▼

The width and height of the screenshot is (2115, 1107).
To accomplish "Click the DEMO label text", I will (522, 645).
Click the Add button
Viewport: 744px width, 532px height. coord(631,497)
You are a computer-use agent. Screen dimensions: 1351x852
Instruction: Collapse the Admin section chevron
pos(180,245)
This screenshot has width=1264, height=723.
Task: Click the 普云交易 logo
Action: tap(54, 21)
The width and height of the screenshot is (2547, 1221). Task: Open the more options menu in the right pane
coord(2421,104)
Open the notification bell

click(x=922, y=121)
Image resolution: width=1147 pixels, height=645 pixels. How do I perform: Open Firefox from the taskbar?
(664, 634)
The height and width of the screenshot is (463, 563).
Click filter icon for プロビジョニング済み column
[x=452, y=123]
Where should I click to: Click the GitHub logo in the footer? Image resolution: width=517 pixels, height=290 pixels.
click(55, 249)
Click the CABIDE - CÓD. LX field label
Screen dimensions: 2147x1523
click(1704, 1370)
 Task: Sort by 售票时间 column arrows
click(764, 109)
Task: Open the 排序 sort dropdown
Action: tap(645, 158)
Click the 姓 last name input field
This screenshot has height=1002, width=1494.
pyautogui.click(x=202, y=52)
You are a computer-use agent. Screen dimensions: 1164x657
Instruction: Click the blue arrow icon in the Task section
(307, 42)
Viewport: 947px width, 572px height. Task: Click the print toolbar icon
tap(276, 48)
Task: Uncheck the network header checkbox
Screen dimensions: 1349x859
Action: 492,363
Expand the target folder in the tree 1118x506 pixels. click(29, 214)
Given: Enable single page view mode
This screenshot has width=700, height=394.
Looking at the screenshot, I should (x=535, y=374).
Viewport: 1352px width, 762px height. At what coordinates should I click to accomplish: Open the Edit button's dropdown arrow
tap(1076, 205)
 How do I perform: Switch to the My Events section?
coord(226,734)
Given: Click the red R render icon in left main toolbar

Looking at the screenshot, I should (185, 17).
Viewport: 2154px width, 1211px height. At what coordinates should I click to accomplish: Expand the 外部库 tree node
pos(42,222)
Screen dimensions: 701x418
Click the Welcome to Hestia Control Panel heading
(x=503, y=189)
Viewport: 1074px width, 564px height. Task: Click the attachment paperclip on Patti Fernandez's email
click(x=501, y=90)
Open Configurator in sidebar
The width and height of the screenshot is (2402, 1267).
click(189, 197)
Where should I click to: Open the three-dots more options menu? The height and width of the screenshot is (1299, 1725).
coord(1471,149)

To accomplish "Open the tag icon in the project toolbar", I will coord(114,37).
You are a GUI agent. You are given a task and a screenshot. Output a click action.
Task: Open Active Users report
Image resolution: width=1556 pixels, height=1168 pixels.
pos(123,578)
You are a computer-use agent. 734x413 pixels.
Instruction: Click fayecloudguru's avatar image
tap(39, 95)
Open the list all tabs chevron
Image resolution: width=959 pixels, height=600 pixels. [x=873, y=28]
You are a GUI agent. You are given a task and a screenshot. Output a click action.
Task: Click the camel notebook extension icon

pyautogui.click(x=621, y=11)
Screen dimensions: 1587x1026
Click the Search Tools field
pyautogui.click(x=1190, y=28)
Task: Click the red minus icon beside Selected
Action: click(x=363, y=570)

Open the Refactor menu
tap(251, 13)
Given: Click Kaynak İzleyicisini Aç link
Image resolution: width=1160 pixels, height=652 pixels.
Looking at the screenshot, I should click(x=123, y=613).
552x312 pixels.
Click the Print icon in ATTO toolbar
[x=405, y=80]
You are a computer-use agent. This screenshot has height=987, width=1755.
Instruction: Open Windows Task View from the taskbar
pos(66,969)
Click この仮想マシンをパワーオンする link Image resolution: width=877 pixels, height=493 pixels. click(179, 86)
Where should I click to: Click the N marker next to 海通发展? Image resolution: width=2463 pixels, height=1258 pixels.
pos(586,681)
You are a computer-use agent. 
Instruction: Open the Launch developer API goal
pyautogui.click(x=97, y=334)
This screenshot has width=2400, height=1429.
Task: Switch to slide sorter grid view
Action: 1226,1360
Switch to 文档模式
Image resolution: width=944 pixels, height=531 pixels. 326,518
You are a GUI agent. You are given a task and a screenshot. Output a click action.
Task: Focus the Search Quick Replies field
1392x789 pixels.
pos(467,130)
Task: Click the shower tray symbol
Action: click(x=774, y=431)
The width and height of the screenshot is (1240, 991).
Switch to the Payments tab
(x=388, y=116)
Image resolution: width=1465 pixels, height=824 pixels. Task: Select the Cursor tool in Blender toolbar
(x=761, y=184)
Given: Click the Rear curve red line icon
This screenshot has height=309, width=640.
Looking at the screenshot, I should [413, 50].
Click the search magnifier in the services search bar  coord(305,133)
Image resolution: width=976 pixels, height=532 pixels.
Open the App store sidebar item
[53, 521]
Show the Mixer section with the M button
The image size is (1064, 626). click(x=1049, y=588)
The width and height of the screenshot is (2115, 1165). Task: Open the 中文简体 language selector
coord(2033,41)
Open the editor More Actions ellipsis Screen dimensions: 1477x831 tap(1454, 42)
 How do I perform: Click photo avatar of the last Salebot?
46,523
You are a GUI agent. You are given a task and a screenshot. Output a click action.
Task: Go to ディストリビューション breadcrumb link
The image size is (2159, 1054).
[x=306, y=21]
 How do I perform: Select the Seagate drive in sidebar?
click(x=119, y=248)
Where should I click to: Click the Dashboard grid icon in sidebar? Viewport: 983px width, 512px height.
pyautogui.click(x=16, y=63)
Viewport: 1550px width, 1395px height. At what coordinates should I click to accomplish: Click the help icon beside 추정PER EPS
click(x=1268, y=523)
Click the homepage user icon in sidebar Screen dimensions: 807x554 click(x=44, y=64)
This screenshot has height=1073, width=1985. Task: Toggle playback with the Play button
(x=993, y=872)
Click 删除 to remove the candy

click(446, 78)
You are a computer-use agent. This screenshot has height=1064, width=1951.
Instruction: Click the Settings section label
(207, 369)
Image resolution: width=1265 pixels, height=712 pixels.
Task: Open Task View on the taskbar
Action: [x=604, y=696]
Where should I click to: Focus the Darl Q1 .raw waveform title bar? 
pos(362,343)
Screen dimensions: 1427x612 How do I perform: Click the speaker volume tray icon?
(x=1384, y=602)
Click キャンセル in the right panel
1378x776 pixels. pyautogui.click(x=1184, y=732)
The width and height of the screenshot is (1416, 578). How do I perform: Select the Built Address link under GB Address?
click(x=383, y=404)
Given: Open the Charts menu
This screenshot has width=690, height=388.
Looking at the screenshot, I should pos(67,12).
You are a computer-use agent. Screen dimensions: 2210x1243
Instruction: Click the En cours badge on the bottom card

▲

Instructions for the task: From the records given above, copy all lines containing "will".

The completed task:
To accomplish "Click the DEMO label text", I will (522, 645).
To accomplish "Open the tag icon in the project toolbar", I will coord(114,37).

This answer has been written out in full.